→ What you should do:
Exactly as they appear, please output the lines from the one with "Click the vertical scrollbar thumb" through the end of the material, without pictures.

The data section start

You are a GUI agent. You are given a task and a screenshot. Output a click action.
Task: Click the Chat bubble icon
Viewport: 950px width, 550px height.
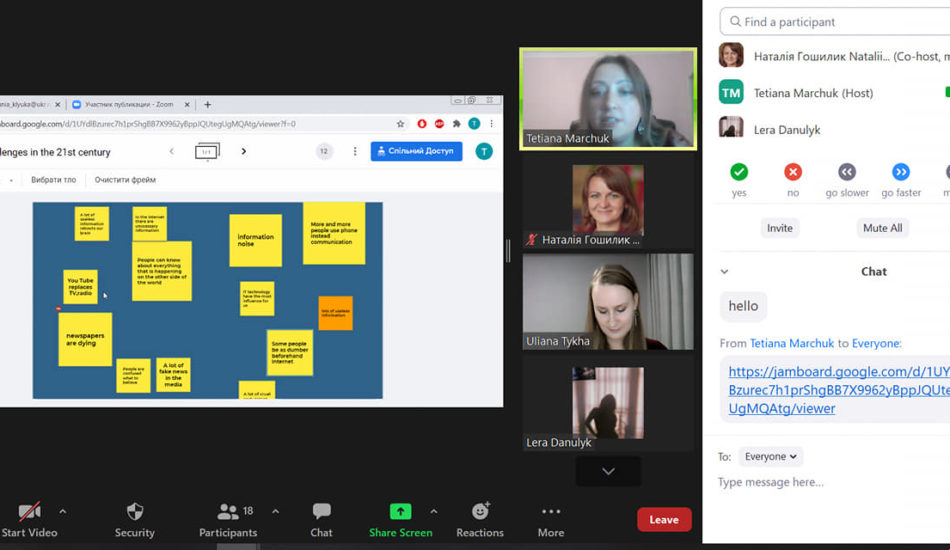pos(321,512)
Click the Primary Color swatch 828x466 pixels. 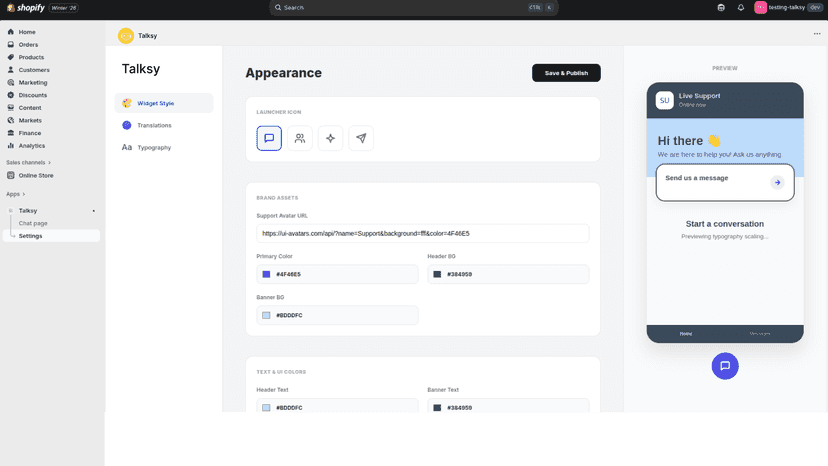coord(266,274)
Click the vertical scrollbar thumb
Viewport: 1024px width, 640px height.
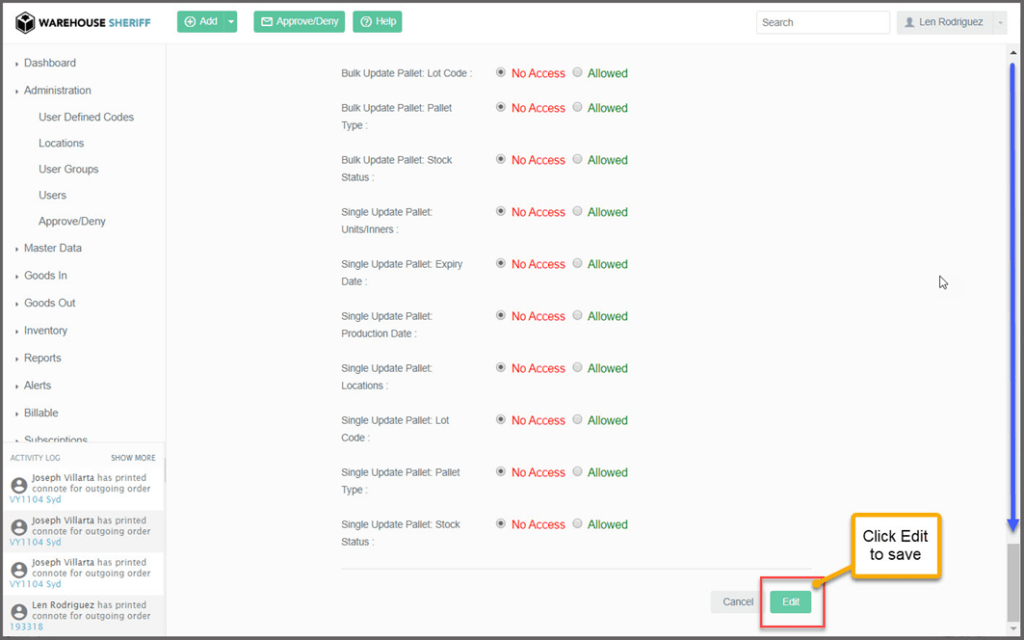1014,585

The data section end

→ Exercise answer:
Click the vertical scrollbar thumb
Viewport: 1024px width, 640px height.
1014,585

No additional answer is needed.